Attraverso testimonianze viene a sapere che alcuni
dipinti trafugati a villa Bossi Pucci sono nascoste a Monaco a casa di
un altro commilitone di Meindl, Hans Lindermayer che lavorava in un
negozio di macelleria nella città tedesca. A casa di Hans vengono
recuperati un autoritratto di Lorenzo di Credi e il Cristo Deposto del
Bronzino. Siviero ritiene che lì si possa trovare anche il "Vaso di
fiori": ma sbaglia. Il quadro non c’è.
Ricompare all’improvviso
nel 1991, dopo la caduta del muro di Berlino, quando qualcuno contatta
l’Alta Pinacoteca di Monaco. Proprio la città indicata da Siviero. La
famiglia che tiene in ostaggio l’opera vuole restaurarla per venderla.

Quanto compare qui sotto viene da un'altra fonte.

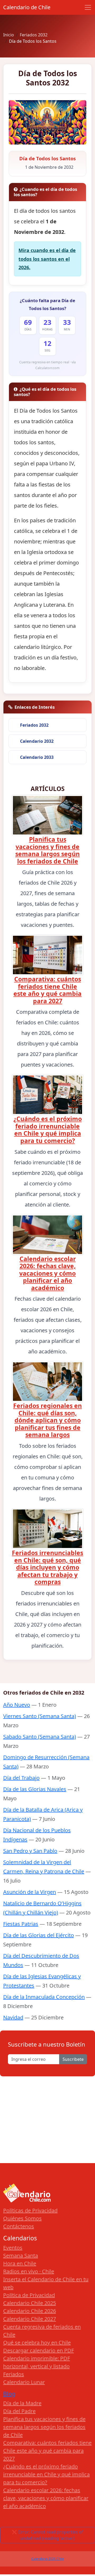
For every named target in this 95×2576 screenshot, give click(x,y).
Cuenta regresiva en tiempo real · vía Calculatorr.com (47, 365)
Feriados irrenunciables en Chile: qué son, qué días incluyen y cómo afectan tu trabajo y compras (47, 1567)
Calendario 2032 (37, 741)
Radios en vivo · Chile (28, 2271)
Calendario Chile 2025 (29, 2303)
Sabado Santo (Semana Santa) (39, 1736)
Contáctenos (18, 2226)
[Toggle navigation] (88, 7)
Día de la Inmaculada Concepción (44, 1996)
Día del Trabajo (21, 1777)
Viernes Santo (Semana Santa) (39, 1716)
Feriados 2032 (34, 725)
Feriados (13, 2374)
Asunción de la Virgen (29, 1891)
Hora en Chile (19, 2263)
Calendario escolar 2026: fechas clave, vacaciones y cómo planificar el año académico (47, 1273)
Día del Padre (19, 2411)
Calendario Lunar (24, 2382)
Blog (9, 2393)
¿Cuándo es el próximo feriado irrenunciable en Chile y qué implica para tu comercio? (47, 1130)
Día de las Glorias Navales (34, 1789)
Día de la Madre (22, 2403)
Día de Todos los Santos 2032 (47, 78)
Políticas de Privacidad (30, 2210)
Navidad (13, 2017)
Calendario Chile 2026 (29, 2310)
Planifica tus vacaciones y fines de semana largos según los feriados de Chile (47, 850)
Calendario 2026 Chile (47, 2558)
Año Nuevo (16, 1704)
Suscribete (73, 2059)
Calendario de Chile (26, 7)
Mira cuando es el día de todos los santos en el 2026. (47, 259)
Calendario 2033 (37, 757)
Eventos (12, 2247)
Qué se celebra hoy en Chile (37, 2342)
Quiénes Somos (22, 2218)
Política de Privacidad (29, 2295)
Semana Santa (20, 2255)
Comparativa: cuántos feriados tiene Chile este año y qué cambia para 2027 (47, 990)
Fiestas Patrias (20, 1923)
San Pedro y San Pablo (30, 1850)
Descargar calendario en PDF (38, 2350)
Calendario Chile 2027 (29, 2318)
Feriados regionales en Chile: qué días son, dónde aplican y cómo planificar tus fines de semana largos (47, 1420)
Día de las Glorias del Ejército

Hanno già contattato la casa d’asta Sotheby’s. Una restauratrice tedesca
avverte la soprintendenza di Firenze: «Il quadro che cercate è qui». La
procura apre un’inchiesta i carabinieri indagano.
Il dipinto
appartiene all’Italia, alle collezioni di Palazzo Pitti fin dal 1824,
quando era stato acquistato dal granduca Leopoldo II. Deve essere
restituito. Ma dalla Germania fanno sapere che è passato troppo tempo,
il reato è prescritto e per la legge tedesca gli eredi del soldato
possono tenere l’opera anche se non possono venderla se non al legittimo
proprietario: l’Italia appunto. È quasi un paradosso.
L’inchiesta
viene chiusa senza procedere. Passano ancora anni. Gli eredi avanzano
le offerte tramite i legali e il ministero le respinge: come può
l’Italia ricomprare qualcosa che le appartiene? Nel 2011 i carabinieri
del Nucleo tutela del Patrimonio Culturale riprendono le indagini e con
una capillare ricerca tra gli archivi e le testimonianze arrivano a
sapere il nome del soldato e di alcuni dei suoi nipoti. Ma non
rintracciano il "Vaso". Scoprono anche che dopo essersi impossessato del
quadro, il soldato lo ha spedito alla sua famiglia, con la posta
militare.
La procura di Firenze apre una nuova inchiesta
ipotizzando i reati di ricettazione e tentata estorsione. Si attende una
rogatoria internazionale e la collaborazione della Germania per
risolvere un caso che non è una questione artistica e che non sta più
nel perimetro di questo o quel museo. C’entrano gli occhi coi quali
leggiamo la Storia. Il rischio è di vedere un’altra volta sparire il
«Vaso di fiori» ed è questo il timore del direttore delle Gallerie degli
Uffizi, Eike Schmidt, la ragione che lo spinge ad attaccare una
riproduzione in bianco e nero con la scritta «rubato» in una sala di
Palazzo Pitti. L’unica via per sfuggire al buio è accendere le luci.